Son algo más de las cinco de la tarde, pero después de todo un día nublado el sol acaba de salir y se refleja en las aguas oscuras del río. A la entrada del muelle unos niños se entretienen con sus cañas y dos señoras se turnan, celular en mano, para registrar el momento. Sin apuro, una se toma su tiempo para explicarle el funcionamiento del aparato, mientras la otra, sin disimular su impaciencia, le reclama que mire a la cámara.
En un banco hay dos enamorados y en el otro un pescador solitario. Andrés señala a la distancia los sitios que registró con su cámara, mientras los pájaros suben el tono y el sol se termina de ocultar entre la Isla del Vizcaíno y la del Lobo.
“En el folclore siempre se hace alusión a la tierra, a los pagos, y me puse a pensar que yo no me identifico con la tierra, sino con el río.” En la traducción de Hum, interpreta Andrés, “tuvo más fuerza la idea del Río Negro, pero a mí me gustó más esta idea del río nuestro, porque las personas que viven acá son el río”.
- Los españoles llamaron “reducción” a los poblados en los que reasentaron, bajo su mandato, a las tribus indígenas.

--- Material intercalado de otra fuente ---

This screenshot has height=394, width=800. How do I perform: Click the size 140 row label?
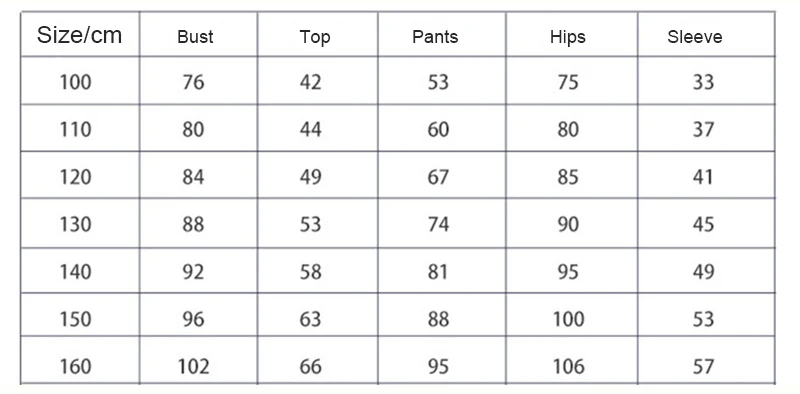pyautogui.click(x=76, y=272)
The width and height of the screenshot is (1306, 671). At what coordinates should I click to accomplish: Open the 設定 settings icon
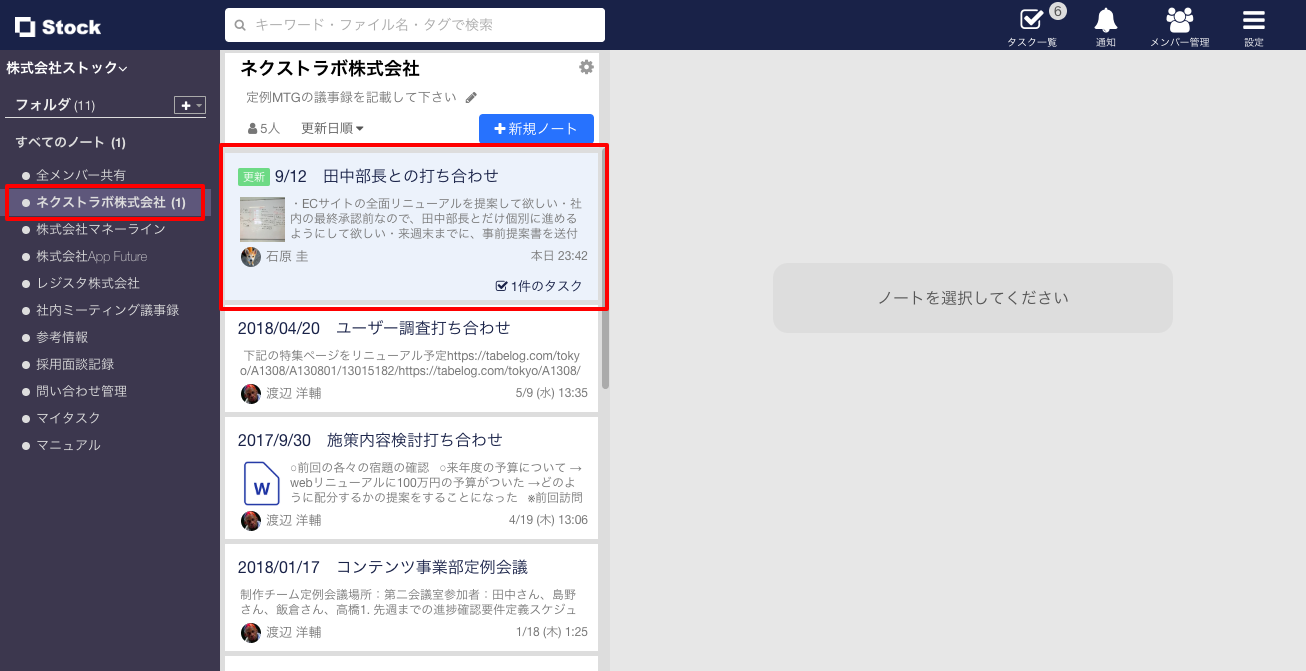point(1253,21)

- Hum se materializó en un libro gracias al apoyo de los Fondos Concursables para la Cultura, del Mec, pero es mucho más que un libro: es una línea de exploración artística de vida para Andrés Boero Madrid. Videos, registros sonoros, fotos, pinturas, diferentes expresiones de esta obra ya han sido expuestas en Uruguay y el extranjero. En este momento, y hasta el 27 de agosto, el artista expone Barro en el Espacio de Arte Contemporáneo.